Ed Cone responds to this post: “Before 9/11, journalists had an obligation to be fearless and tell the truth and not screw up national security. Those obligations only deepened in the aftermath. What changed was perhaps the complacency of the profession. We need to be careful — not to get our soldiers and civilians killed, but also not to allow our government to act without accountability in the name of security.”
Don’t miss The Revealer’s coverage of the resignation of Deal Hudson, President Bush’s adviser and liason to Catholics. “Hudson’s influence is a truly big story the secular press should have brought to us four years ago. It’s not too late,” writes Editor Jeff Sharlet.
Glenn Reynolds at Instapundit back on Aug. 13: “ROSEN has a number of thoughts on how the press didn’t change after 9/11, and what that’s likely to mean for the future. He certainly captures some of the things that have frustrated me, and many other bloggers.”
Earlier PressThink post on things related: This Summer Will Tell Us If We’re Serious: Tom Bettag Brings Realism Before the Tribe of Murrow.
Developing into a must read is TomDispatch.com, sponsored by the Nation Institute, compiled, edited and frequently written by Tom Engelhardt, an editor in publishing houses for the last 25 years, specializing in serious nonfiction on political and cultural themes. He wrote The End of Victory Culture, a history of American triumphalism in the Cold War era. I know Tom. He knows a lot of stuff. He’s against the war. He sees himself as “antidote to the mainstream media.” He’s in favor of good writing that is also angry writing. And he’s an editor, so he edits himself.
Englehardt on the missing stories from Iraq.
See this dissent from the Kerry convention’s unified front on the Iraq war, from Englehardt and one of the writers whose books he has edited, Jonathan Schell, also of The Nation.
Writer, blogger and Reason contributor Matt Welch, from Sept. 2003, Blogworld: The new amateur journalists weigh in (Columbia Journalism Review):
… Like just about everything else, blogging changed forever on September 11, 2001. The destruction of the World Trade Center and the attack on the Pentagon created a huge appetite on the part of the public to be part of The Conversation, to vent and analyze and publicly ponder or mourn.
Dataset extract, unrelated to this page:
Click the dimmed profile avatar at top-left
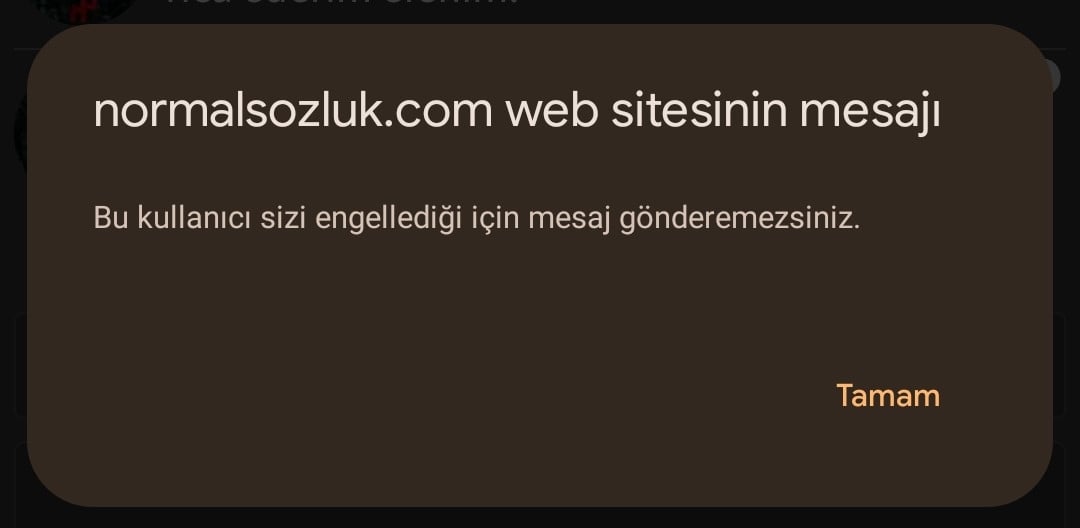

Many, too, were unsatisfied with what they read and saw in the mainstream media. Glenn Reynolds, proprietor of the wildly popular InstaPundit.com blog, thought the mainstream analysis was terrible. “All the talking heads … kept saying that ‘we’re gonna have to grow up, we’re gonna have to give up a lot of our freedoms,’” he says. “Or it was the ‘Why do they hate us’ sort of teeth-gnashing. And I think there was a deep dissatisfaction with that.” The daily op-ed diet of Column Left and Column Right often fell way off the mark…
Welch’s sense then was that The Conversation was not going to be opened up by Big Journalism, which participated in closing it down. Bloggers soon grabbed the momentum in opinion writing. See for purposes of reflection today Matt Welch at his weblog back in December, 2001: Two Ships Passing in the New Media Night.